However, this raises the question of just what crimes Bashir and others could or should be indicted for. Most of us agree that heinous crimes amounting to either crimes against humanity or genocide were committed in Darfur in 2003 and 2004, as planned and executed by officials high and low. Nobody has faced justice for this command responsibility as yet, and this could be the basis for charges.
While less universally agreed on, clear and systematic crimes have occurred since then as well. Fewer of them involve direct violence, though some do. Aerial bombardment is one obvious indication of state involvement and planning. Not all aerial attacks necessarily target civilians or fail to minimize civilian casualties – but some appear to. We have seen occasional bombings even this year: in January and February in Abu Soruj, Sirf Jaj, Sirba, and Suleia; for several days in mid-February near Jebel Moon; in April at Kush Kush (killing 62 civilians, according to the 9 May 2008 UNSG report); and at Um Sidir and Shegeg Karo, also in May.

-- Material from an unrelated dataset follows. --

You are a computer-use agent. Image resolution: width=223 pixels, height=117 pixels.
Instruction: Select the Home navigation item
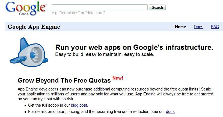coord(180,27)
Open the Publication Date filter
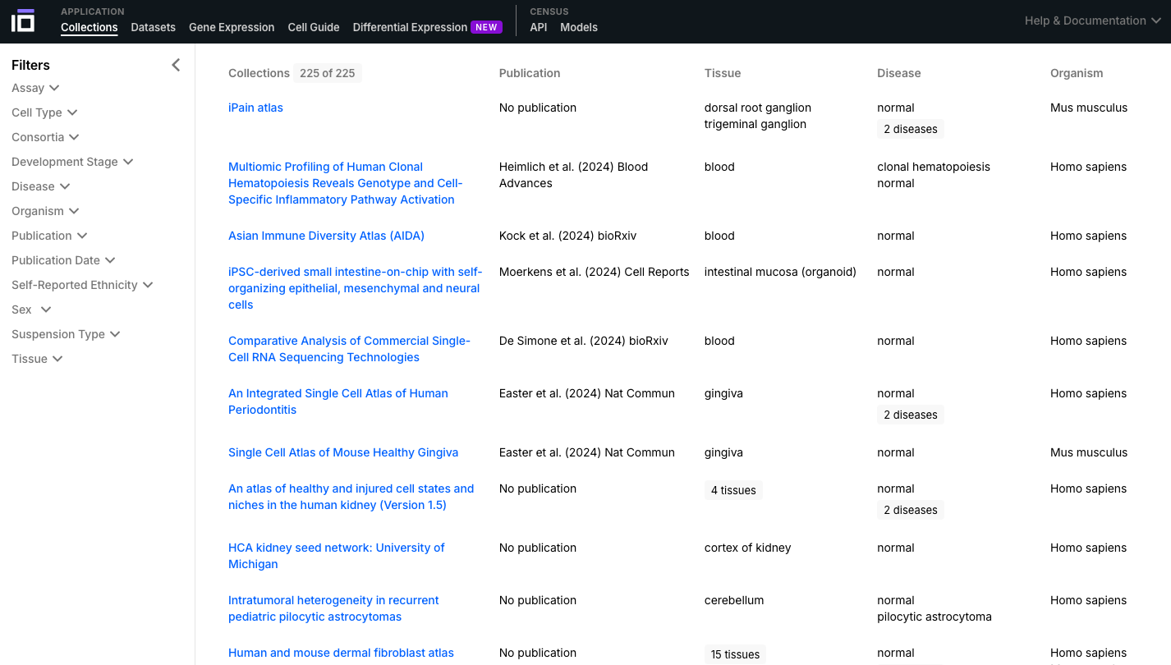1171x665 pixels. [x=63, y=260]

However, more generally the shift has been not only away from larger attacks but also to less direct, visible methods. A thorough case may well reveal that while massive coordinated attacks have dropped off since the 2003-2004 phase, when the pattern of violence and other known policy choices and actions are considered collectively, government officials demonstrably remained active in employing less-direct means of committing massive crimes against civilians. At its worst, a pattern of crimes that indicates a systematic effort to undermine livelihoods and other means of survival rather than direct killing could include acts prohibited in Article 2(c ) of the Genocide Convention – “[d]eliberately inflicting on the group conditions of life calculated to bring about its physical destruction in whole or in part.” If not genocide, such acts may still meet the threshold for extermination or other widespread and systematic inhumane acts under crimes against humanity. While the people of Darfur are famously resilient survivors, this does not mean crimes intended to drive groups of them to destruction should be tolerated, if indeed the evidence indicates this has occurred – and that is up to the Prosecutor’s case and the judges’ response to it.

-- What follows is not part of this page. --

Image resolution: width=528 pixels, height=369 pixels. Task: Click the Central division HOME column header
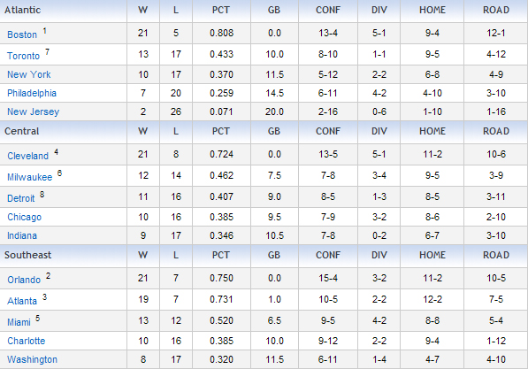432,132
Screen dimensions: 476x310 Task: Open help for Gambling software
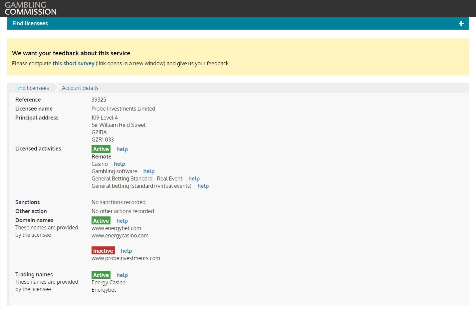click(149, 171)
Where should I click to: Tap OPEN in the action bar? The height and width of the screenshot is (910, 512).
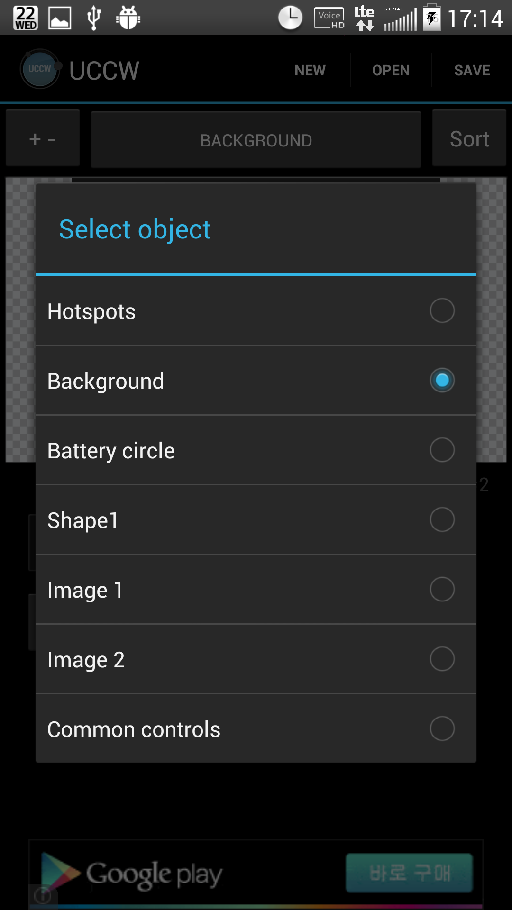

Was the Prosecutor “exaggerating” when he reported to the Security Council that “The entire Darfur region is a crime scene” or that it has required “the sustained mobilization of the entire State apparatus”? It is hard to tell since these are figures of speech more than literal statements. Perhaps, though, they lend themselves too easily to misinterpretation and exaggeration by the press or activists and were thus not the right terms to use. Surely the Prosecutor will use more precise descriptions in a legal case than in giving a public report. But it may be that the spirit of the case does in fact rest on the breadth of these crimes and the involvement of large parts of the state apparatus – and I imagine the Prosecutor may argue that when the evidence is all put together, both the breadth and depth of these crimes appears to be greater than is currently thought.
4. Avoiding and Bracing for Consequences
The question I would like to pose here is how we might reduce the likelihood of negative consequences or mitigate their impacts.

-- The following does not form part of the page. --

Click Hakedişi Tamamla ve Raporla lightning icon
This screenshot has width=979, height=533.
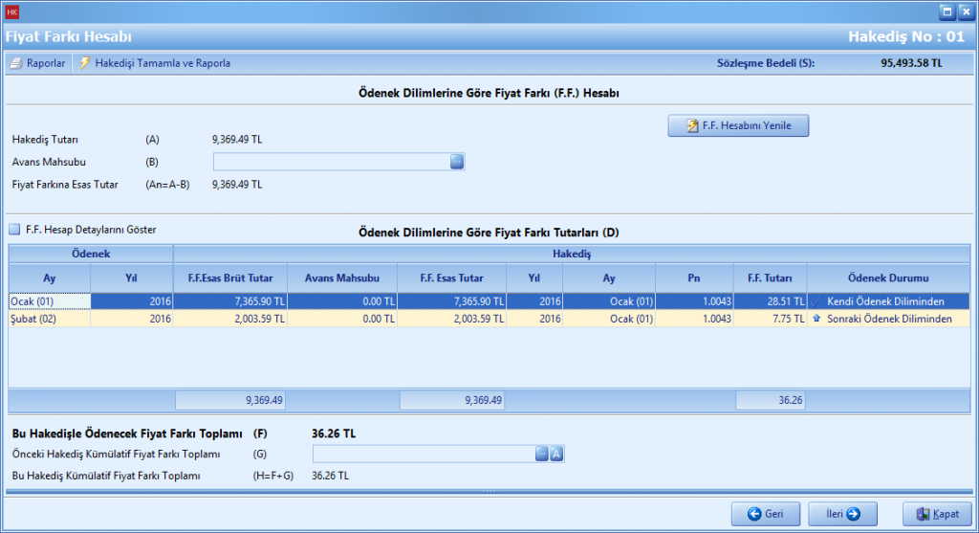point(85,63)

How can we mitigate potential negative political and peacemaking consequences? I do not know, particularly since we don’t yet know what they will really be. The best I can offer is that nations must fulfill the need that has remained incompletely fulfilled all along: to put forth our very best diplomatic effort, including through high-level and rigorous coordination with other stakeholders around the world.
An indictment of Bashir could produce a wave of new political realities and opportunities – we would be wise to meet it with the energy and coordination needed to live up to our diplomatic responsibility.
Other negative consequences may accrue to UNAMID and humanitarians. How can the UN brace for the impacts this would have on the protection force they are trying to deploy? Will their deployment simply be more completely choked off and set back by Khartoum, or will the government go so far as to directly or indirectly attack the force? The Department of Peacekeeping and others at the UN should consider how they might manage such a situation and ask whether they are prepared.
How can humanitarians brace for potential fallout from Khartoum? Humanitarian agencies rightly keep themselves a distance from politics and military operations. But that will not save them if Khartoum decides to kick them out. This would certainly backfire for Sudan, further showing their brutality, and leading to an immediate and enormously loud lobbying in the parliaments of many countries supporting these aid operations. In the meantime, humanitarians might seriously consider preparations they should be making now in case they must leave their beneficiaries behind – including the handover of management for critical operations, and tactical training of their beneficiaries to help them cope with a potential worsening in security or loss of basic subsistence support.
In summary, the potential immediate consequences of indicting Bashir, including damage to the peacemaking process, are worth considering. But this is not a case where a viable peace deal is around the corner if only we can postpone justice anyway. An indictment has political consequences – but these should be treated by political organs such as the Security Council, through Article 16. We must do what we can to foresee and mitigate potential negative consequences, and to make sure the pieces are in place for an indictment to be successful – e.g. the political will to make an arrest happen. But these concerns should not stop the ICC from doing its job, which is to follow the evidence where it leads and to end the present era in international justice wherein we reinforce impunity for those who commit the world’s most heinous crimes, even when they are willing and able to do so again.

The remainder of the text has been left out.